*** EXTRACT ***
Perspective On Ideal Weight

woman sitting on chair beside green plant

Throughout most of history, within most cultures, obesity or plumpness was considered desirable. The excess of fat was considered to be a sign of prosperity and in times when food was scarce plumpness implied that the person with extra fat had enough resources, power and influence to acquire food. I wondered why European painters in the 17th and 18th Centuries liked to paint their women “plump”.


There are cultures that still view obesity as a sign of wealth. The status symbol of plumpness also applied to men for the same reasons. I expect that 200-300 years ago, today’s supermodels would be seen as unhealthy and even sickly. This raises the question of whether body fat content is just a fashion statement. Any body type could be seen to be the pinnacle of beauty, it all depends on the era. It appears that from early history, up to about 150 years ago, obesity was seen as a good thing, as obese people could last longer without food and had more resistance to disease when food was scarce. Today’s society views obesity as undesirable and unattractive, this could be largely due to the fact that food is more plentiful and in the developed world, it is abundant. People are also heavily influenced by the fashion trends. If every positive character seen on TV and in the movies is slim or muscular and the current trends in clothing are all designed for a slim body type then it becomes accepted that this is the ideal. This ideal has even changed in the last 60 years ago for women. The body type that  was once termed ideal in 1950 is not the ideal of today, according to the people who have decided that they alone have the right to set these standards.


Medical science has now discovered that obesity is far from healthy and it contributes to disease in a significant way. Many studies have linked being overweight to being a contributing factor to specific diseases. A big reason for this seems to be the fact that fat causes resistance to insulin. This resistance continues on, to create more complications than just diabetes.
*** End of EXTRACT ***
*** THE DATA ***
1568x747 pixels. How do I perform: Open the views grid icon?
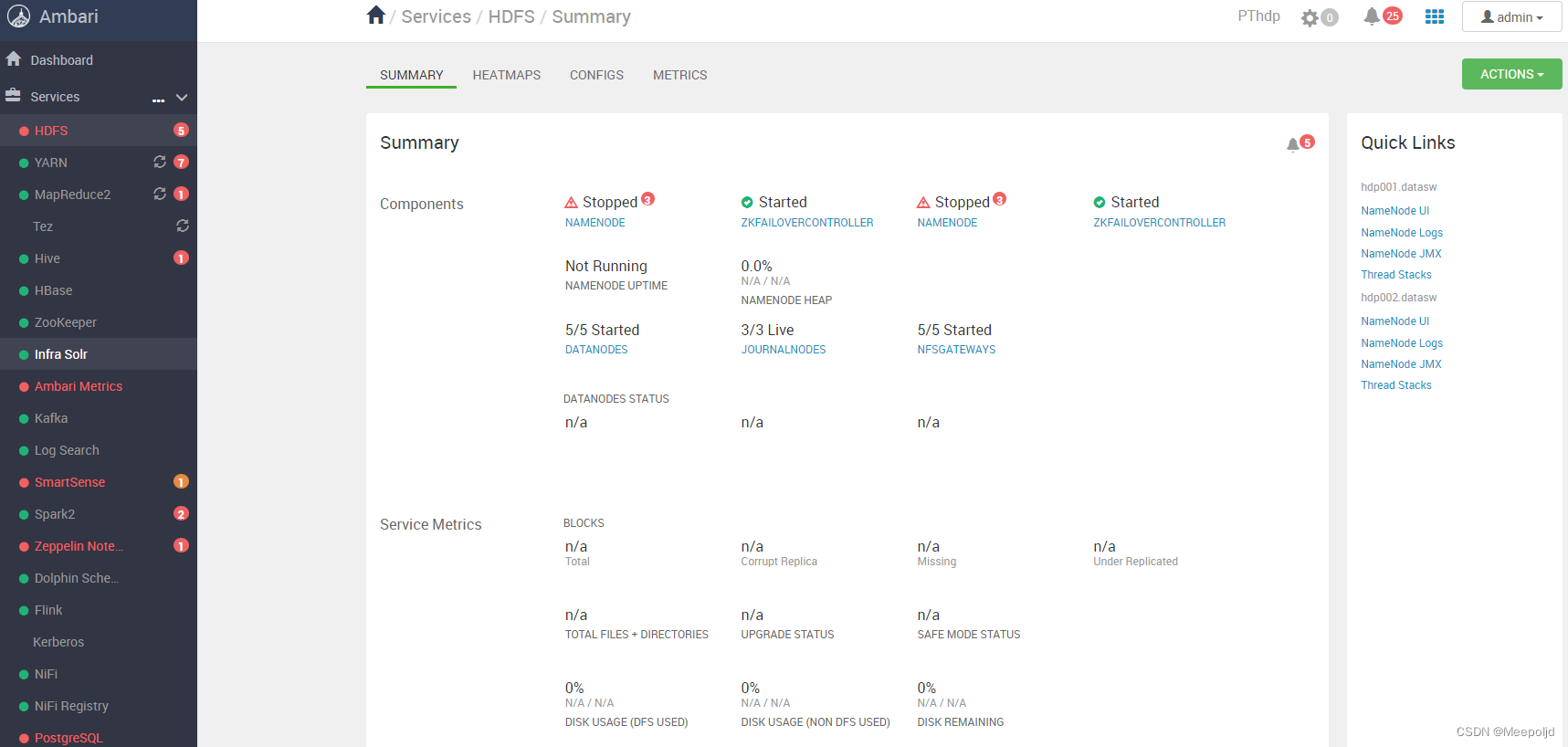[1435, 16]
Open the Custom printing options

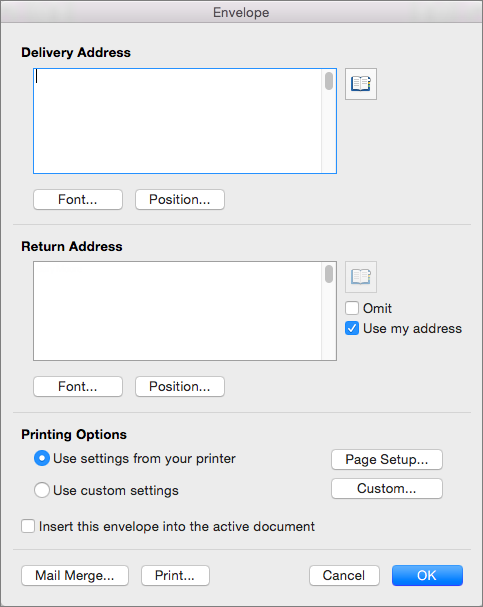coord(387,489)
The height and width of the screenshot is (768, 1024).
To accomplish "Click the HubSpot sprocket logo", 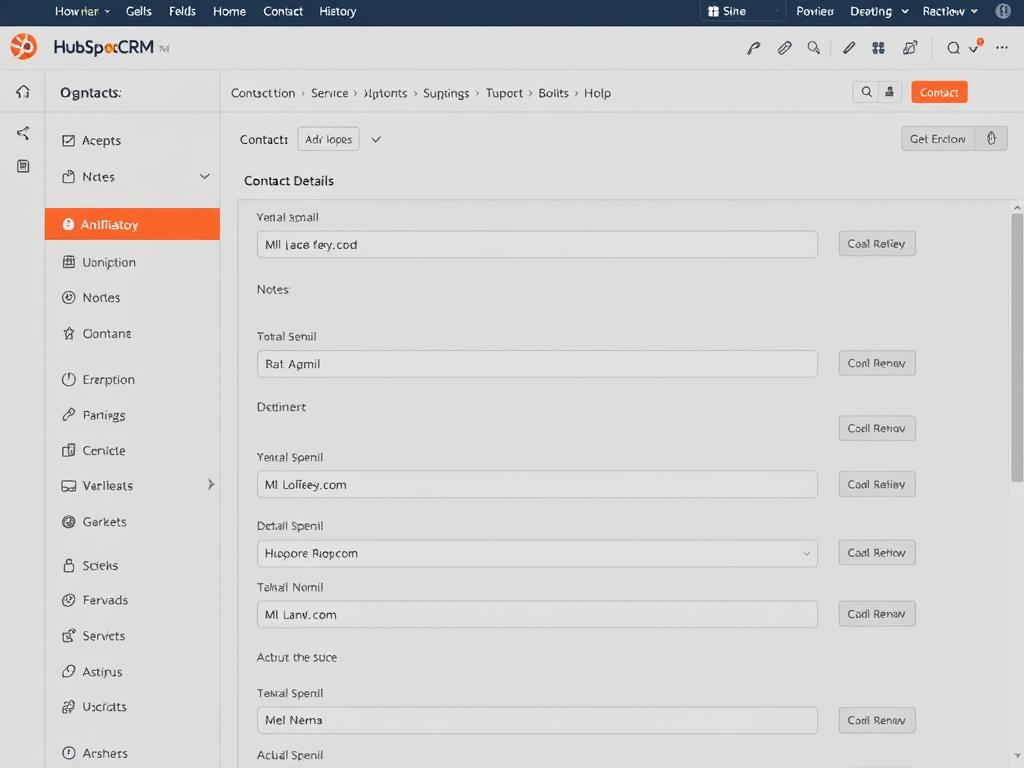I will 22,46.
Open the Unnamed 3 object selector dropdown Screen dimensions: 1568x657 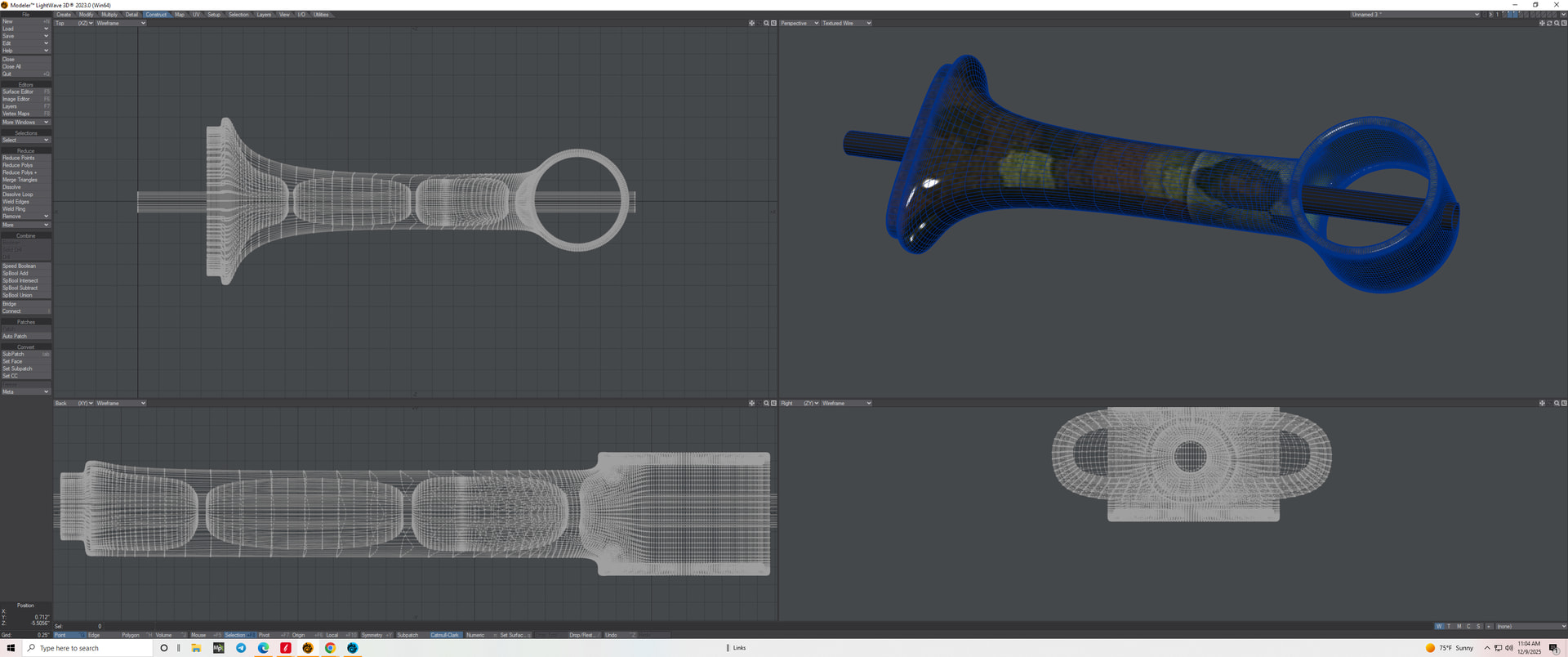(x=1414, y=15)
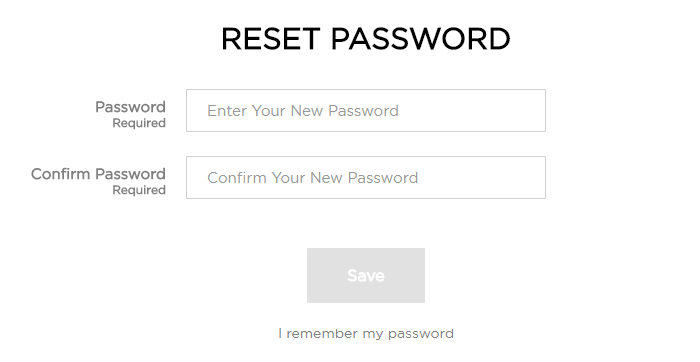
Task: Select the Required text under Password label
Action: click(x=139, y=123)
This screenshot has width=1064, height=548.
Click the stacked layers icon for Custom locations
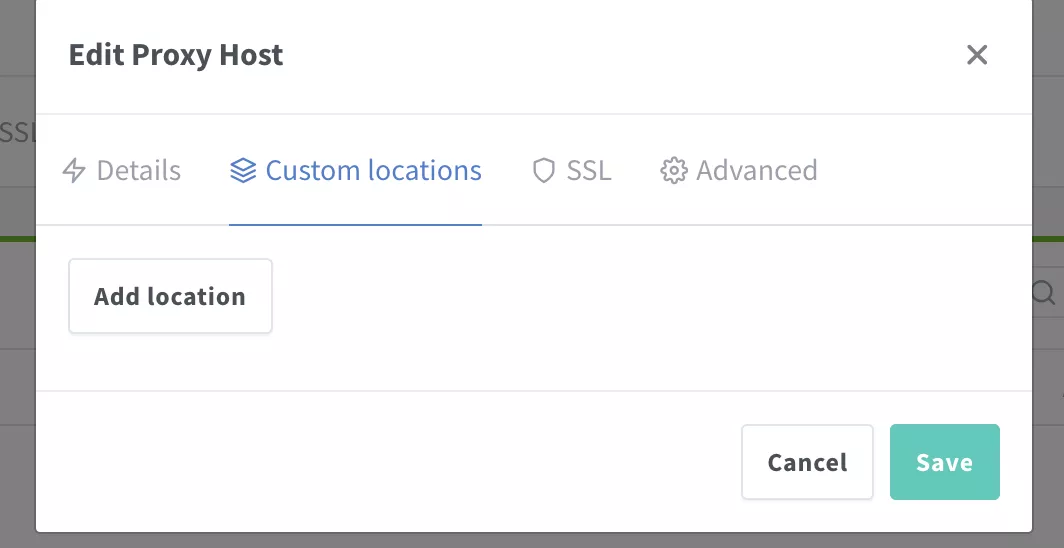click(x=242, y=171)
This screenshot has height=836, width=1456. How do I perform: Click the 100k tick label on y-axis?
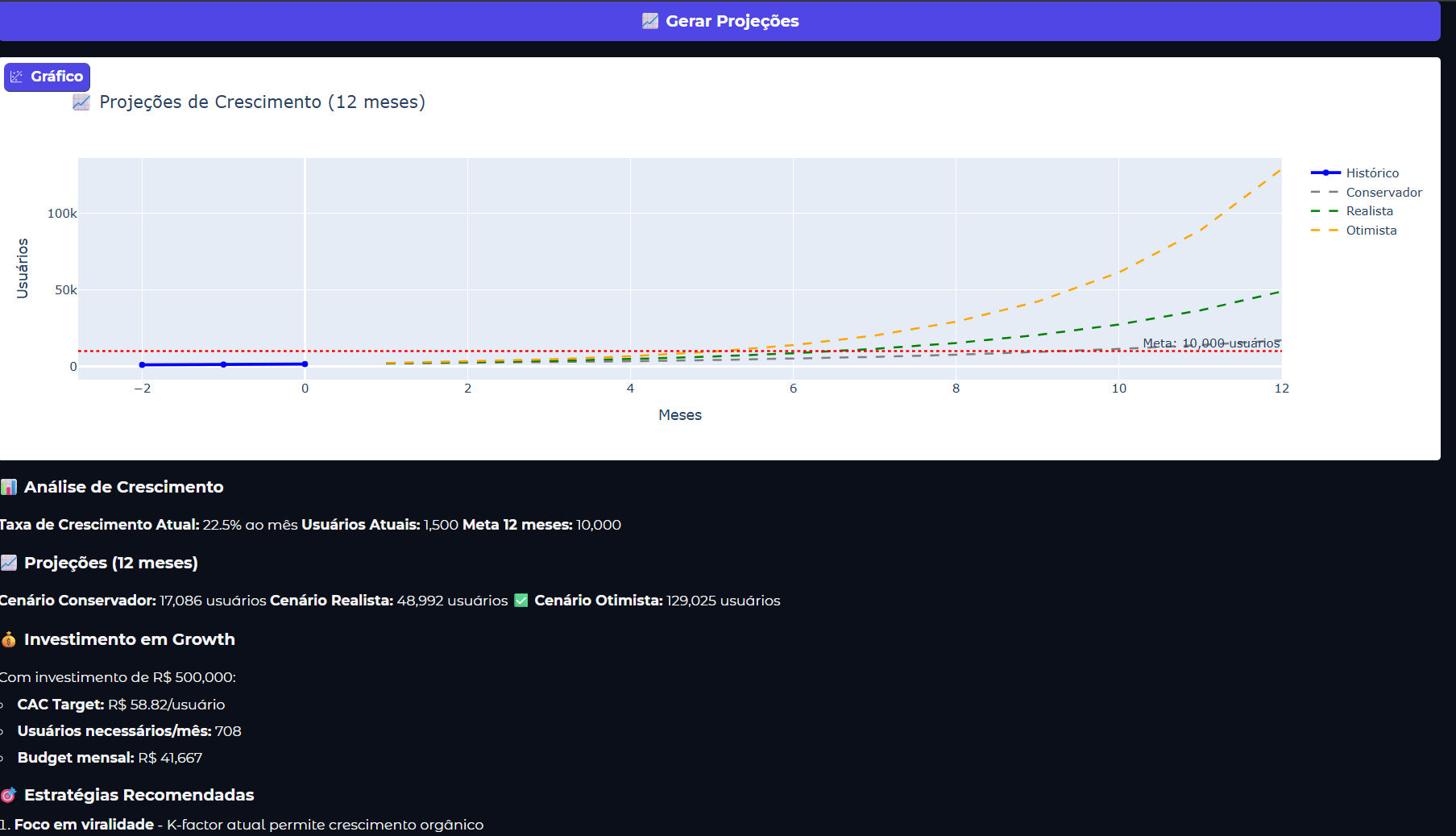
*** End of THE DATA ***
— CHECK YOUR UNDERSTANDING —
1. Answer these questions about the text on ideal weight.
(a) In times of scarce food, what did plumpness imply about a person?
(b) In which centuries did European painters like to paint women plump?
(c) What does fat cause that the text calls a big reason obesity contributes to disease?
2. Carry on the text on ideal weight, beginning after its final sentence.

— ANSWER LIST —
1.
(a) That the person had enough resources, power and influence to acquire food.
(b) The 17th and 18th Centuries.
(c) Resistance to insulin.

2.
It is of course, possible to be too thin. A person who is too thin is not receiving the required nutrients for the body to work correctly. This is a good reason to aim to steadily lose weight over time rather than crash diet. The severe crash diets don’t appear to be sustainable over the long term and this ends with a person gaining back the weight that has been lost. Conditions such as Bulimia and Anorexia are dangerous disorders and could cause depression, and physical complications. The increasing frequency of these disorders is probably influenced by the current fashion trends and the imagery that is seen everywhere of the supposed (slim/thin) “perfect” body.


I understand that in some areas of the world, obesity/plumpness is still desirable for both men and women and I can understand it to some extent, but there are now proven medical reasons for not becoming overweight. In the societies that value plumpness, people try to gain weight and the naturally slim person is at a disadvantage. That thought could be of comfort to many people from Western societies that find it so hard to lose weight.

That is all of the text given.